DATA SUPPLIED ->
········

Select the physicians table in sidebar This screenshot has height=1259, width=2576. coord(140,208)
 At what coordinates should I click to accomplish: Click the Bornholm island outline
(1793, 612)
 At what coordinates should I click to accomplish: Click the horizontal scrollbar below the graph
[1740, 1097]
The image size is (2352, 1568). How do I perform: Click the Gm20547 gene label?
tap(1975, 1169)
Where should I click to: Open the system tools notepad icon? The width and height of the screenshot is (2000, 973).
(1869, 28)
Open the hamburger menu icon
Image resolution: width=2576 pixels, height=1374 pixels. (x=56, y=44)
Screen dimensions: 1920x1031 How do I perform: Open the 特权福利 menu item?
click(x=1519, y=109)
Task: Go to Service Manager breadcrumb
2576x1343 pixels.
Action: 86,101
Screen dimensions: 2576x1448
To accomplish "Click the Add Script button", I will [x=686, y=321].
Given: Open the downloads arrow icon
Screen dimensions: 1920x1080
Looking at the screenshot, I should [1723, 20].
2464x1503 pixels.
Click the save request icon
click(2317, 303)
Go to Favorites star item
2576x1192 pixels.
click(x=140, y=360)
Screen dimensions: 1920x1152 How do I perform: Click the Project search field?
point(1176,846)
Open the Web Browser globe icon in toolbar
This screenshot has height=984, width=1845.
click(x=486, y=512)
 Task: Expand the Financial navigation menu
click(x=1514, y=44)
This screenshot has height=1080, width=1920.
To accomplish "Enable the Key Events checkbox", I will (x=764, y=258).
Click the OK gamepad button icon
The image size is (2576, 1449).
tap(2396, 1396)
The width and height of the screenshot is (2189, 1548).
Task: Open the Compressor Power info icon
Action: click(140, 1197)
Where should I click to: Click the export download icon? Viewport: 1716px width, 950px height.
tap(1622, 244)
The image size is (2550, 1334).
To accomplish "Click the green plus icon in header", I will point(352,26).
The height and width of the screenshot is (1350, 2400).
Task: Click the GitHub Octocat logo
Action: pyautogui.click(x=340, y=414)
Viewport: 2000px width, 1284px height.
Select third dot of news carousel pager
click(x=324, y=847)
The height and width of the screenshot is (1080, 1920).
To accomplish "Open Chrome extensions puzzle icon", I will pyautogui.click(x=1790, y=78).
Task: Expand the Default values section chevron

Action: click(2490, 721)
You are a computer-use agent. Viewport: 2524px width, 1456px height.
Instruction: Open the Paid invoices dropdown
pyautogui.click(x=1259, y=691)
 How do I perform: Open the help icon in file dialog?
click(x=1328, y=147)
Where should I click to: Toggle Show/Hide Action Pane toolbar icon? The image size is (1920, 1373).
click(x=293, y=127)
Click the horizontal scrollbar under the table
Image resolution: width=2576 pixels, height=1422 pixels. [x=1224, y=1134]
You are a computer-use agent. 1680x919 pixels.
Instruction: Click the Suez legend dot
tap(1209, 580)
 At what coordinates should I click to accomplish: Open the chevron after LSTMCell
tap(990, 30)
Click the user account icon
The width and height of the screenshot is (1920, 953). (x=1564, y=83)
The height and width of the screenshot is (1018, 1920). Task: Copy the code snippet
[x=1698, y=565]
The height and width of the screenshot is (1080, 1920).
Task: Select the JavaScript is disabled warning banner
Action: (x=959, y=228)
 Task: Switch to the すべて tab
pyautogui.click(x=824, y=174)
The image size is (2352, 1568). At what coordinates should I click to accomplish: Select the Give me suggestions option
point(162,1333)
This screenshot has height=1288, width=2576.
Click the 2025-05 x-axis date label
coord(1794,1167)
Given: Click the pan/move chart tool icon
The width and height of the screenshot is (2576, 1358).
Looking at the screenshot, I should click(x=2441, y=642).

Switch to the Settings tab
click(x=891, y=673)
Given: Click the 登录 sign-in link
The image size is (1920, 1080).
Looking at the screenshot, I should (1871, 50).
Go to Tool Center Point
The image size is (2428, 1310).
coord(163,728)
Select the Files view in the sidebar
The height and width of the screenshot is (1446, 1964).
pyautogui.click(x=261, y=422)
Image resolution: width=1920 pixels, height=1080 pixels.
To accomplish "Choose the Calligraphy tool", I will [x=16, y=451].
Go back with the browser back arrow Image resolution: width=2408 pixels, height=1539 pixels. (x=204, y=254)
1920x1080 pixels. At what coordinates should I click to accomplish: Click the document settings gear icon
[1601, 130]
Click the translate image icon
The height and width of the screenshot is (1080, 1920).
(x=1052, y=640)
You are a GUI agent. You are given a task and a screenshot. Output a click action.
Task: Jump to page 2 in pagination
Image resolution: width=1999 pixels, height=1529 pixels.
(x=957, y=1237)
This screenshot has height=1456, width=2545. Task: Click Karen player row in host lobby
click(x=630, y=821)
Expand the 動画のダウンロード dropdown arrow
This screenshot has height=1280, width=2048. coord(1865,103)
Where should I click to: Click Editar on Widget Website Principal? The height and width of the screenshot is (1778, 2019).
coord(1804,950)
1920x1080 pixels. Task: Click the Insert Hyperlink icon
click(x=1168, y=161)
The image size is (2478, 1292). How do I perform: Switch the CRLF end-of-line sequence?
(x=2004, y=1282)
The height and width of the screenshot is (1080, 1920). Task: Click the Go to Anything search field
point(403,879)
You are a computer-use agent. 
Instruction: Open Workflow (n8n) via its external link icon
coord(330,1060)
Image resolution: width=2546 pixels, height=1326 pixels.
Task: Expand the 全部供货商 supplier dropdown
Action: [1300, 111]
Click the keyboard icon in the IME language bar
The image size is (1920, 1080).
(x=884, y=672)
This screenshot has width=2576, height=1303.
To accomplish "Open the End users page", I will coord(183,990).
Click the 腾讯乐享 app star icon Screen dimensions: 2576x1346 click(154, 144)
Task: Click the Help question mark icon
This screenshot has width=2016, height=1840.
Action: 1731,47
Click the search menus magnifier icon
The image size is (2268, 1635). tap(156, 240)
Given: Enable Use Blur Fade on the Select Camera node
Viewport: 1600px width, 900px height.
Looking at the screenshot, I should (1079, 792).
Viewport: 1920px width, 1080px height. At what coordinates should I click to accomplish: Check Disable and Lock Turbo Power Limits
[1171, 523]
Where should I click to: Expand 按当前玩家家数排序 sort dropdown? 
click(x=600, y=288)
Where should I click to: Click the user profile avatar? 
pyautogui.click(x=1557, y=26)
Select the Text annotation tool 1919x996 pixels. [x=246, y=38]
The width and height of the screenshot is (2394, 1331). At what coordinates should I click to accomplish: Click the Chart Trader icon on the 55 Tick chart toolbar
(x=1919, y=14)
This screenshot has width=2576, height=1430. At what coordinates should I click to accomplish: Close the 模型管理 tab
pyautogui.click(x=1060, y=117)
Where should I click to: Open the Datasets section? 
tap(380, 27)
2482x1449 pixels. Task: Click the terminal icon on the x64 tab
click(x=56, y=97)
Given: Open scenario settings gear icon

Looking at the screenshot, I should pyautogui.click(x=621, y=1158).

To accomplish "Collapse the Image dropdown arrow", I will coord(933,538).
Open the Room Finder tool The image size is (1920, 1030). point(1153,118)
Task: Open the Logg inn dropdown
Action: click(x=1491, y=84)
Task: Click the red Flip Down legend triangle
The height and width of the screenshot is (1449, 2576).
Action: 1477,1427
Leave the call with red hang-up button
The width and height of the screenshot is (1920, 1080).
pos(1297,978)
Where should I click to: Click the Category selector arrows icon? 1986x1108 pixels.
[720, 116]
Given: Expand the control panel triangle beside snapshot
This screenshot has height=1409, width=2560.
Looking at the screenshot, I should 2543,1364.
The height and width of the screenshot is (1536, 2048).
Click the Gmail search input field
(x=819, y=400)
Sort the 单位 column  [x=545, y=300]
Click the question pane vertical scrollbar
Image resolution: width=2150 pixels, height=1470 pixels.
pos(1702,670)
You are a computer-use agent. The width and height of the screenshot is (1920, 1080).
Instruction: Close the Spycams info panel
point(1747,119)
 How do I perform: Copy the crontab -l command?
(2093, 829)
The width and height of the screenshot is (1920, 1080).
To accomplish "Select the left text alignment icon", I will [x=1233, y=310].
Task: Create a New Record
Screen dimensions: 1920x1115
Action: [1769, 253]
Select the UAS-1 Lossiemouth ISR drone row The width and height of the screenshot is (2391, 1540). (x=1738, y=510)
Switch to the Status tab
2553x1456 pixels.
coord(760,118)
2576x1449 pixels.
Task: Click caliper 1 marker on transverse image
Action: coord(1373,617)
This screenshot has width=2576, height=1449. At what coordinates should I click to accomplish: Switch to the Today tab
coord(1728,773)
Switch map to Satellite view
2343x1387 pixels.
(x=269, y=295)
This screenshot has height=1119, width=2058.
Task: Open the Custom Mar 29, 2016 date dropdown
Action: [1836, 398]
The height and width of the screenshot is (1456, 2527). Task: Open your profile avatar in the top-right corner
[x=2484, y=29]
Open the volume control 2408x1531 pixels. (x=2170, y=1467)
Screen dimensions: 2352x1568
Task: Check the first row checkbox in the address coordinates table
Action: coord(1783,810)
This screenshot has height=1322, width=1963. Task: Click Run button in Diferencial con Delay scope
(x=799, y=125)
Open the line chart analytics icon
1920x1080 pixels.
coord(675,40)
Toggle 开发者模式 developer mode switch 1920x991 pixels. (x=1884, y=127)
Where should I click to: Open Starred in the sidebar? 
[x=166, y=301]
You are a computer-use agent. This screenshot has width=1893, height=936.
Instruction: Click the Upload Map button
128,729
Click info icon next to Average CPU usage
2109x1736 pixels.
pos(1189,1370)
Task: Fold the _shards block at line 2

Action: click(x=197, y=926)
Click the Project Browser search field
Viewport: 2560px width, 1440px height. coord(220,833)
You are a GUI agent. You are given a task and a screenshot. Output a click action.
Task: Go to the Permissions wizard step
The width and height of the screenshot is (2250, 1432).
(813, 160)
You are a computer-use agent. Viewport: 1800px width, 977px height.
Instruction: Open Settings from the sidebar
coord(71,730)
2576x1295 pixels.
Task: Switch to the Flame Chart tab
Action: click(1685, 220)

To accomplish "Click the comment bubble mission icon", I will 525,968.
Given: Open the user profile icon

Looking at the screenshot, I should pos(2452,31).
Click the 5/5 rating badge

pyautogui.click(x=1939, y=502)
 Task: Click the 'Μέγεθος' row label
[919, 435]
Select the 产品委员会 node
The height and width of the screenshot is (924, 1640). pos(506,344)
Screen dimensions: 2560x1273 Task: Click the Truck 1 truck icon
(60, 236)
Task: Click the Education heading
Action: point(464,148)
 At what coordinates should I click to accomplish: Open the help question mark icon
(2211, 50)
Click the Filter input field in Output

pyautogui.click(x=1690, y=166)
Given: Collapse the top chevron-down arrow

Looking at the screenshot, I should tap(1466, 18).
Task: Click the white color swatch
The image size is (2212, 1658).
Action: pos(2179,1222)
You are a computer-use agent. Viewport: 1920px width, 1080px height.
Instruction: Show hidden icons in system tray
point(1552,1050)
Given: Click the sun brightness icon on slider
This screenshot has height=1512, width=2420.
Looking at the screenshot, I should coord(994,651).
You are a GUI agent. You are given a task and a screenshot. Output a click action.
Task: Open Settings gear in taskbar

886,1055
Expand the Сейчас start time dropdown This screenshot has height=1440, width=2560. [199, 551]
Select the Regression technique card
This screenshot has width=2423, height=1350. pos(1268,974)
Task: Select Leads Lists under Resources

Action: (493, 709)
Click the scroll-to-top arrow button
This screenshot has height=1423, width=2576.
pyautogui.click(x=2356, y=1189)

········

EXERCISE INSTRUCTIONS -> Find each line in the listing above that contains "computer", and copy that line.

ANSWER SPACE ->
You are a computer-use agent. Viewport: 2524px width, 1456px height.
You are a computer-use agent. 1680x919 pixels.
You are a computer-use agent. 
You are a computer-use agent. The width and height of the screenshot is (1920, 1080).
You are a computer-use agent. This screenshot has width=1893, height=936.
You are a computer-use agent. Viewport: 1800px width, 977px height.
You are a computer-use agent. Viewport: 1920px width, 1080px height.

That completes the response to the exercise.